Robbins sees a therapist, a psychiatrist, and has recently started seeing an Adult Rehabilitative Mental Health Services (ARMHS) worker.
“My ARMHS worker has recently set three goals with me. They are to find my own independent living, find a better paying job that uses skills I am good at, and to manage my anxiety, especially at work,” Robbins said.
She’s sought out all of her resources outside of the University and has found plenty, including her psychiatrist, ARMHS worker, therapist and case manager. She’s also done intensive outpatient programs (IOP), dialectic behavioral therapy (DBT) and cognitive behavioral therapy (CBT).
Robbins said those resources don’t include Boynton Health for therapy, which is aimed at serving students whose mental health needs can be accommodated by its 10 mental health appointments within a 12-month period.

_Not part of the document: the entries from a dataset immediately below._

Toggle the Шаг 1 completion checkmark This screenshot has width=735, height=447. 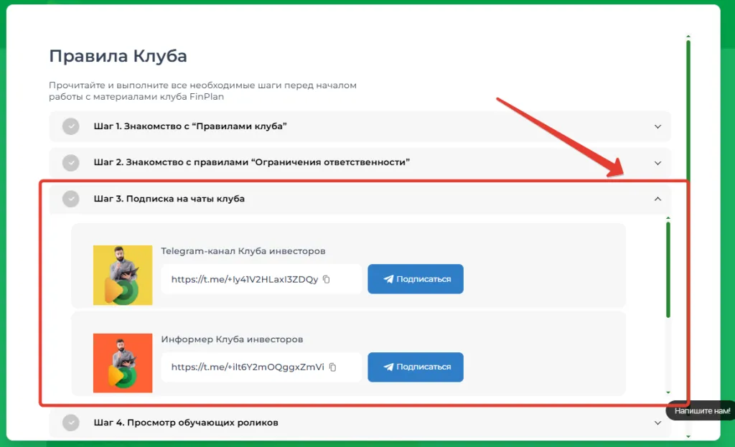(70, 126)
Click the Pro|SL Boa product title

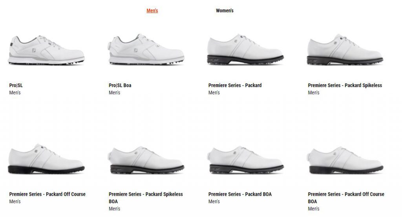pyautogui.click(x=120, y=85)
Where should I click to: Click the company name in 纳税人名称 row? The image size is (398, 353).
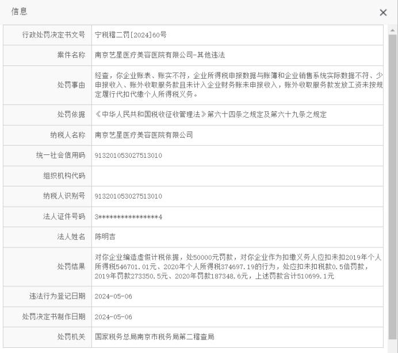144,135
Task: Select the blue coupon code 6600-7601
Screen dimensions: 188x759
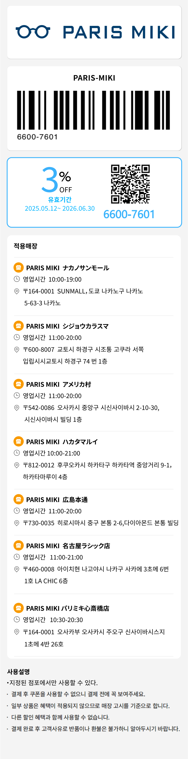Action: click(129, 214)
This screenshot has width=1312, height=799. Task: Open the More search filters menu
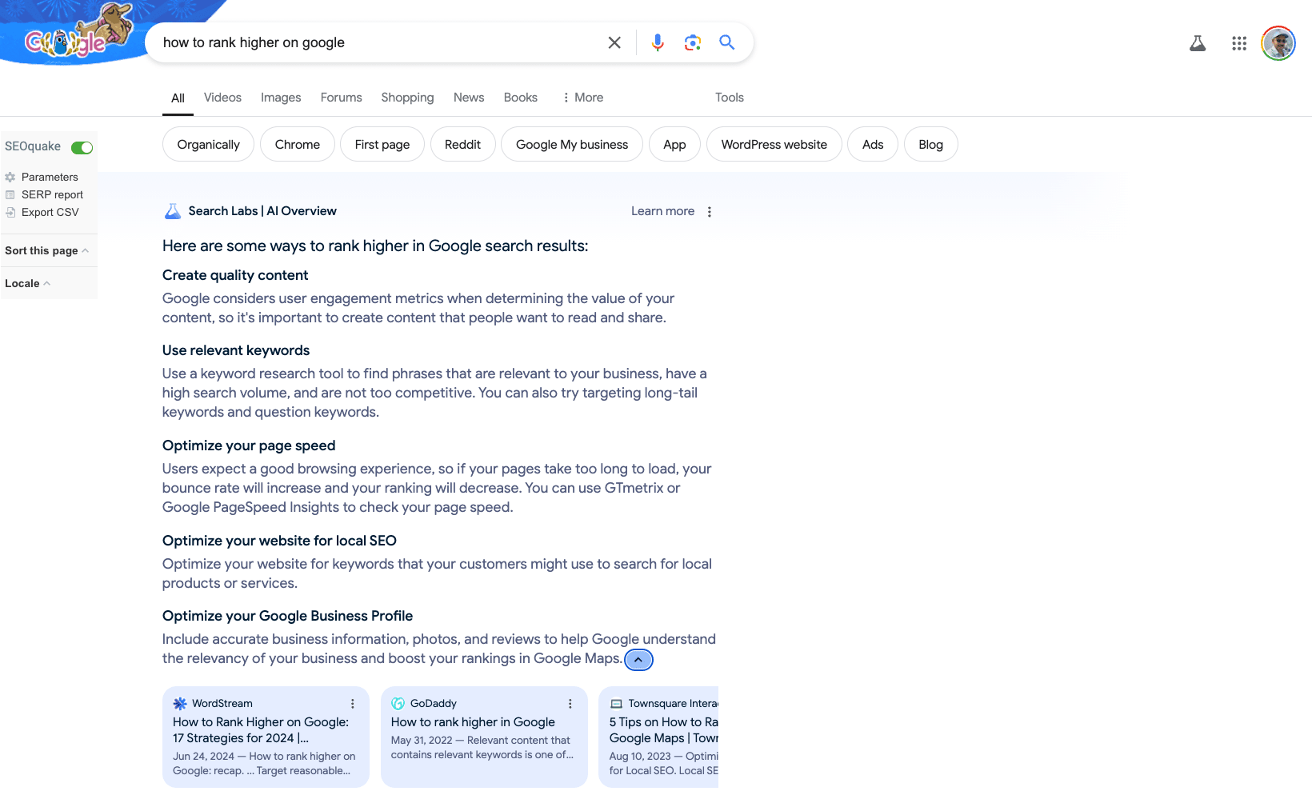coord(582,98)
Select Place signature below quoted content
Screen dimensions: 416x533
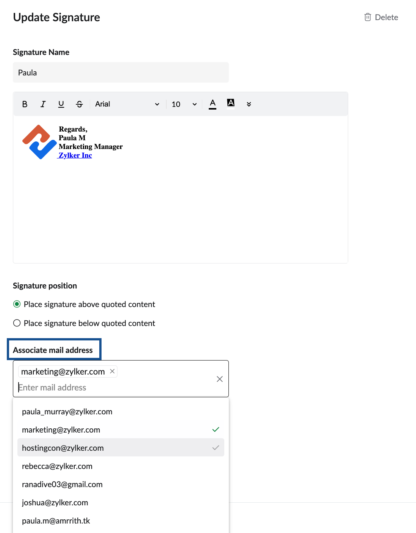(17, 323)
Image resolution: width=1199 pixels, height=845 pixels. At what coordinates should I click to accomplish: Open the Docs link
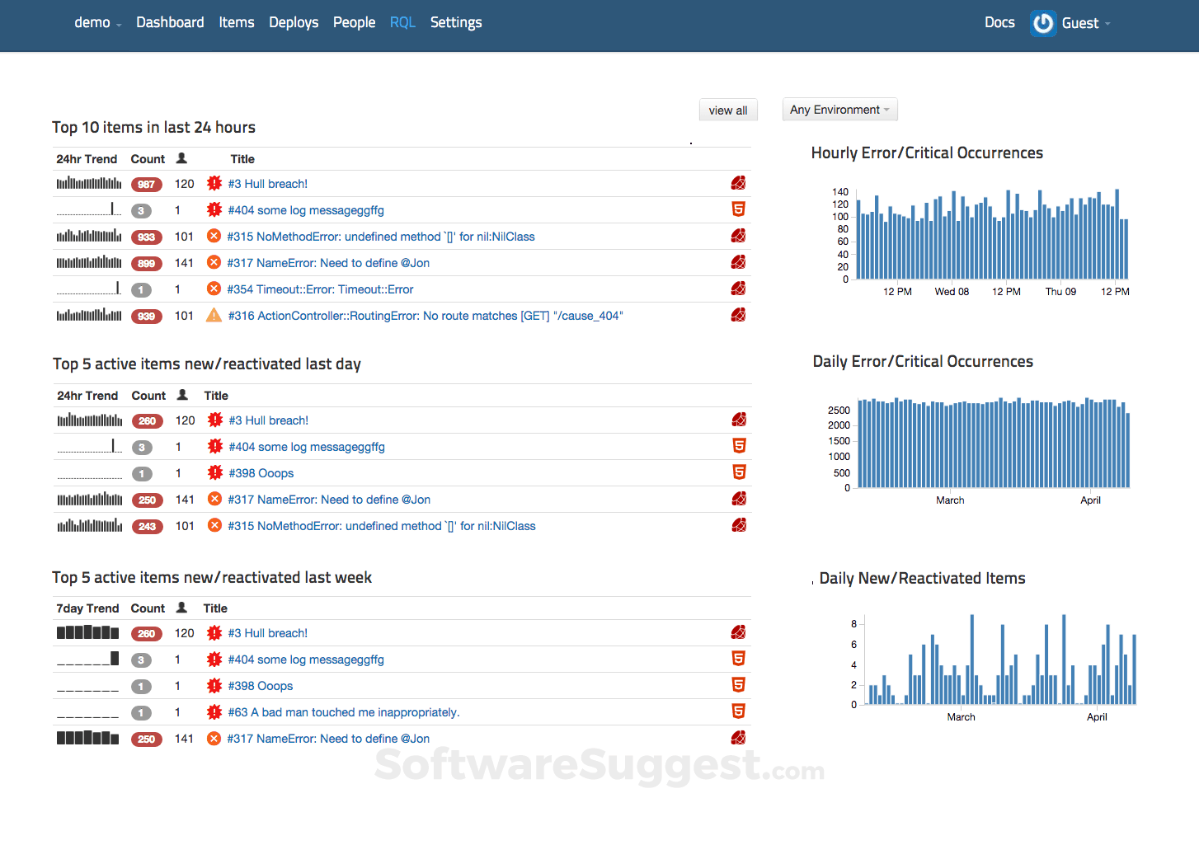[999, 23]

Boynton psychiatrists and therapists will work with students with such specialized conditions “depending on student needs and level of acuity,” Boynton managers said in a statement to AccessU earlier this semester. Students with specialized conditions, such as schizophrenia, often require referral to outside therapists, Boynton said.
“I don’t feel like I could just go to Boynton Health and be like ‘I got schizoaffective disorder, what could you do for me?’” she said. “I feel like in my 27 years of living, I’ve found that certain places have services for me and certain places don’t.”
Currently, the only University resource for those with diagnoses related to schizophrenia is the University’s NAVIGATE program, which is run through the MHealth Fairview clinic off-campus. Robbins has also found help through the Disability Resource Center.
She would like to remove the stigma surrounding her diagnosis, not just on campus but everywhere. “Discrimination is real,” Robbins said. “I’ve been told I can’t come back to a job more than once because of mental health-related reasons. And that is very heartbreaking.”
What she hopes people understand about schizophrenia, most of all, is that they do not need to fear her or anyone with the diagnosis.
“Just because someone has schizophrenia doesn’t make them dangerous, crazy, or a psychopath. Schizophrenics are just like everyone else: human,” Robbins said. “If there is anything I wish the general public would see about people with mental health conditions, it is that we are people too. If the general public could just see the person before the illness/disorder/condition, I think the world would be a lot better place.”